Outra vacina com potencial pandêmico já desenvolvida e testada pelo Butantan é a da influenza H7N9, que passou por ensaio clínico de fase 1 entre 2017 e 2018. O produto foi formulado com um adjuvante produzido pela própria instituição, o IB160. Publicada na revista PLOS One , a pesquisa mostrou que o uso do adjuvante dobra o rendimento das doses, além de potencializar a resposta imune.

De acordo com a OMS, a história nos ensina que é uma questão de tempo até que uma nova emergência mundial aconteça. Por isso, em conjunto com a Coalizão para Inovações em Preparação para Epidemias (CEPI), a organização reforçou em agosto do ano passado o pedido de que cientistas e governos fortaleçam a pesquisa global para se preparar para a próxima pandemia .

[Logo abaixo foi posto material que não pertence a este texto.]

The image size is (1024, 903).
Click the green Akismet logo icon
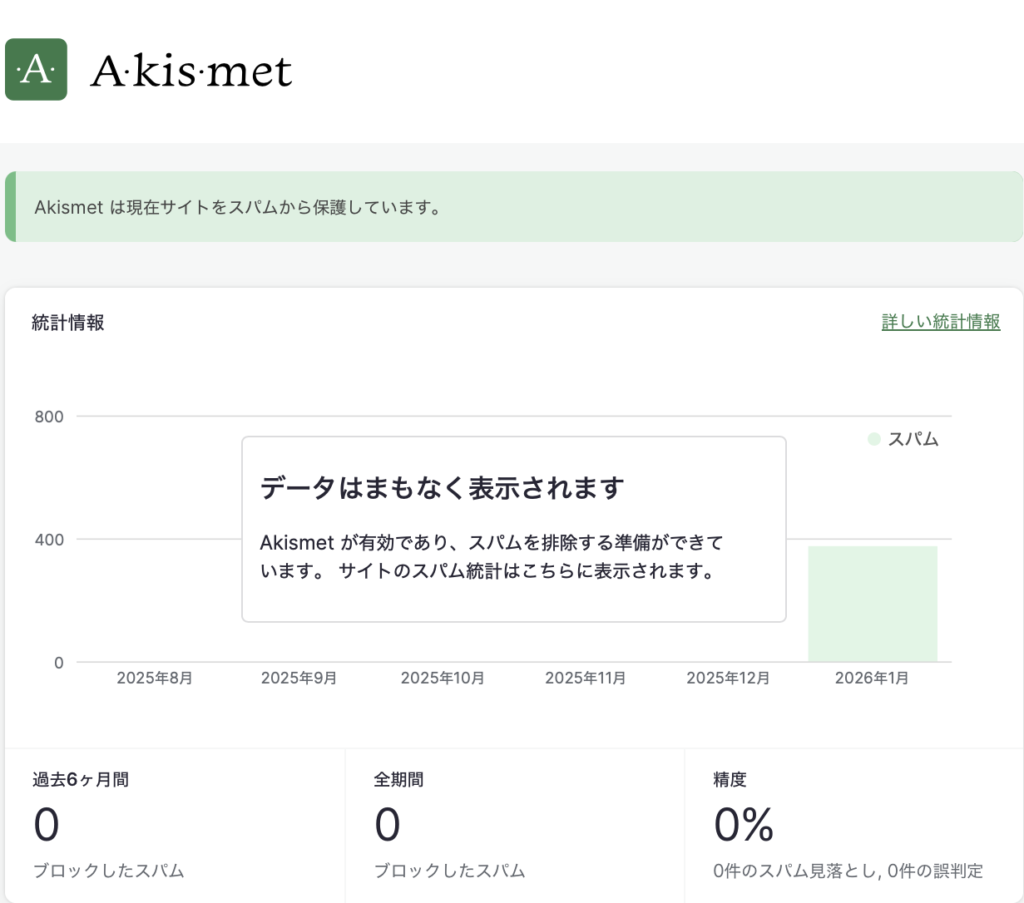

Para Maria da Graça, essa preparação deve ser contínua, e lutar pela autossuficiência do Brasil no setor farmacêutico é essencial. “O Butantan tem tomado decisões em diversas frentes, como produção de células para servir de substrato para produção de antígenos, melhoria das fábricas e investimento em novas tecnologias, de modo que possamos ser autossuficientes. O grande gargalo das pandemias é o tempo: você deve conter o vírus o quanto antes.”